Tercera fase. Hasta ahora su impronta era la de un jefe de Estado corrido del discurso de la grieta, con cierto diálogo con la oposición, con el Papa y con los países
centrales. Con un proyecto económico acotado, levemente keynesiano, que intentaba cuidar las cuentas apostando a una negociación razonable con el FMI y los acreedores para resolver el problema de la deuda y clarificar
la economía de los próximos años.
La crisis del coronavirus lo obligó a cambiar sus estrategias y una agenda que lo había llevado a confrontar, al mismo tiempo, con el campo, la Justicia, con un sector
de los jubilados y con las iglesias católicas y evangélicas por el tema aborto.

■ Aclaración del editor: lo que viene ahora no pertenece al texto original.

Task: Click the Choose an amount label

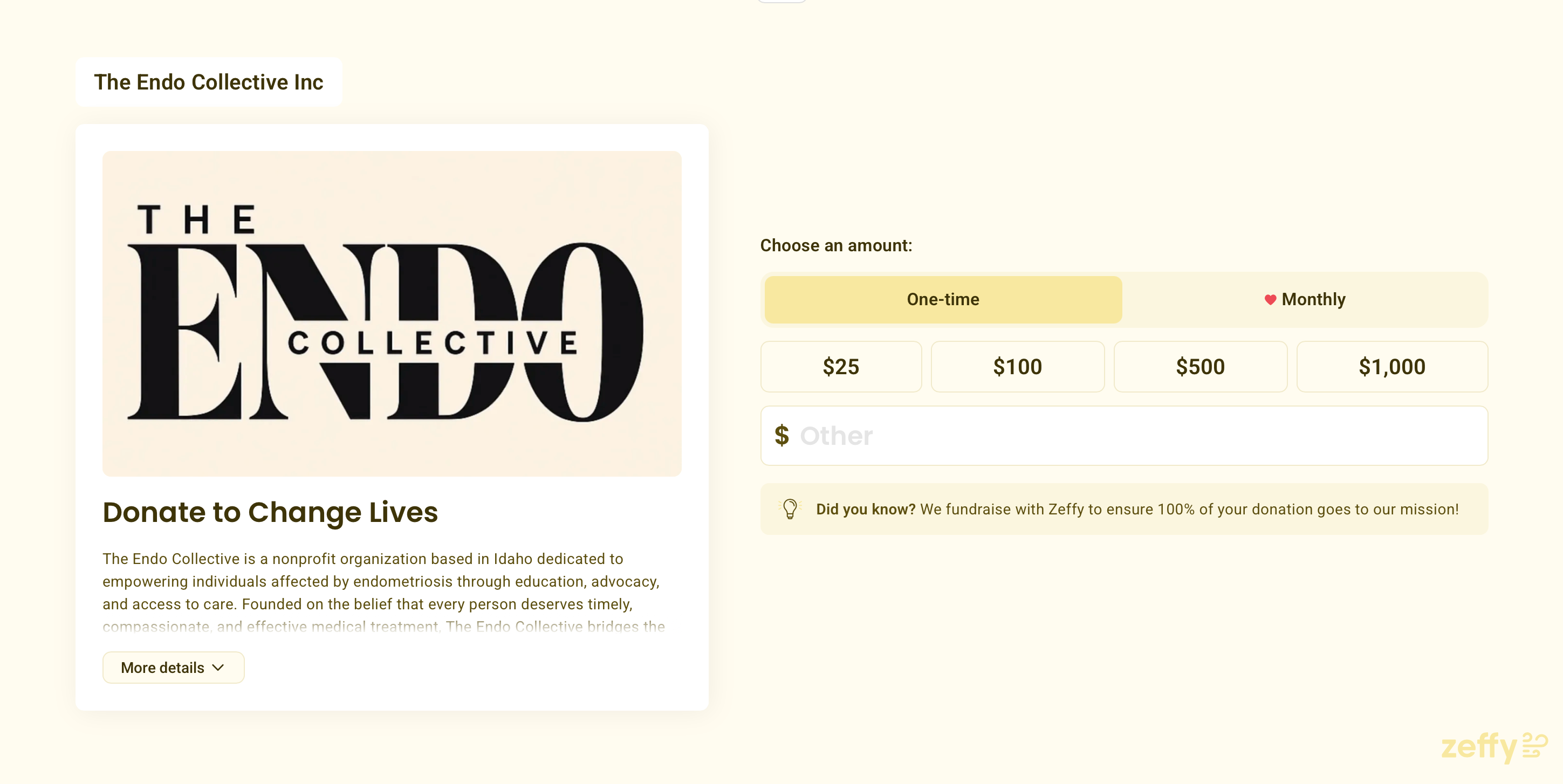Action: click(835, 245)
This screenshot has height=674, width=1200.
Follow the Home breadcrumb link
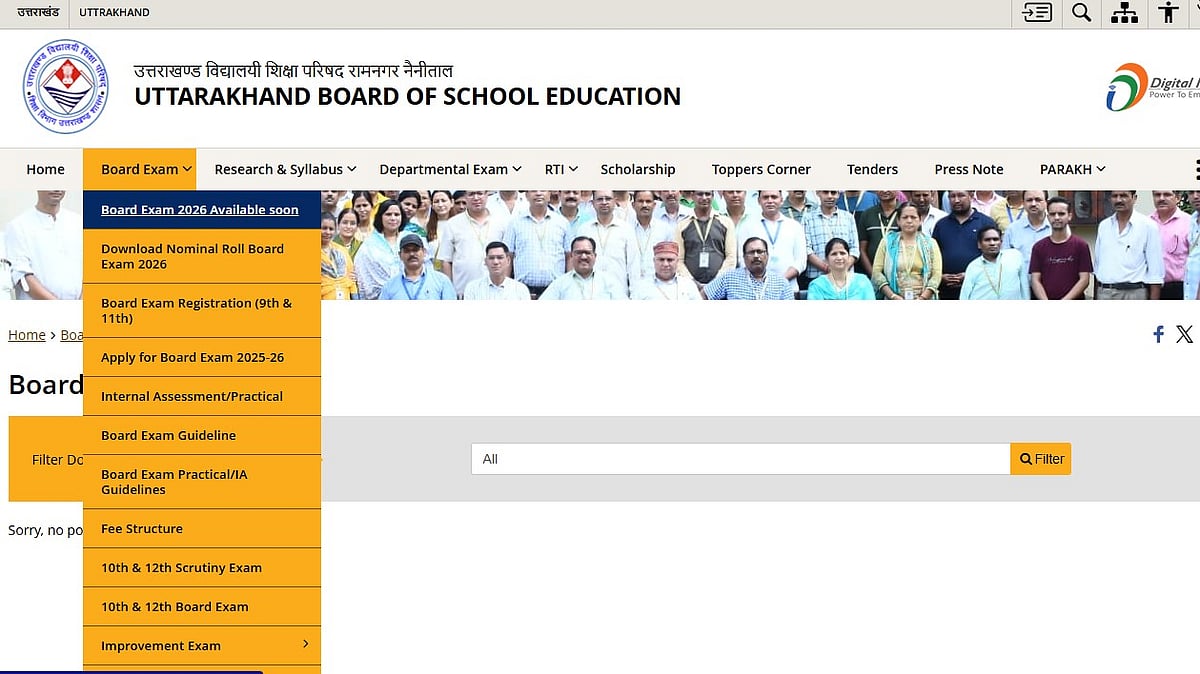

Otra vez es la historia (en este caso la evolución de fenómenos en desarrollo como la globalización, la economía virtual, la educación, la cultura
de época, la hiperconetividad de información y de virus) la que lo lleva por delante y lo hace ser distinto, de nuevo.
Primero, candidato presidencial inesperado. Después, presidente cuya voz apenas era una síntesis de su frente político. Ahora, líder de una alianza, de hecho,
entre oficialismo y oposición.
La vorágine histórica que arrastró a este hombre el último año tuvo el pasado jueves, cuando decretó por cadena nacional la cuarentena nacional,
la inauguración de su tercera fase. En ese preciso momento comenzó el intento de construcción de un liderazgo político superador.
Claramente, no fue la cadena nacional que Cristina hubiera hecho: ella no habría podido evitar las recriminaciones a la oposición o a algún país del mundo
y su tono habría estado varios decibeles arriba. Tampoco sería la de Macri: él no habría sido tan extremo en las medidas de contención y tampoco en la colaboración económica
del Estado ante la crisis, por temor a afectar el objetivo del déficit cero.
La voz de Fernández sonó razonable y novedosa. Cumpliendo con el símbolo de estar rodeado de gobernadores de distintas tendencias en momentos en que la sociedad
no aceptaría otra cosa.
Ser otro. No se sabe si los costos económicos de una cuarentena nacional en medio de una recesión serán más o menos graves que los costos del coronavirus.
Pero el Presidente interpretó bien el pánico social que primero le tema a la muerte y después a la destrucción económica.
En pocos meses se sabrá si Alberto Fernández logrará terminar de ser otro, de encontrar su verdadera misión como presidente, parecido pero distinto de lo
ya conocido.
Dependerá de una cuestión muy concreta: cuántas víctimas arrojarán la pandemia del virus y la pandemia del miedo. O sea, cuántas serán
las víctimas fatales de la enfermedad en comparación con el resto del mundo. Y cuántas serán las víctimas económicas producto de la parálisis del país.
En cualquier caso, el desafío del Presidente es convertirse en el líder de ese sector de la sociedad que desde hace años se mostraba hastiado de la grieta y que
hoy, por esas cosas del devenir histórico, de pronto se convirtió en mayoría.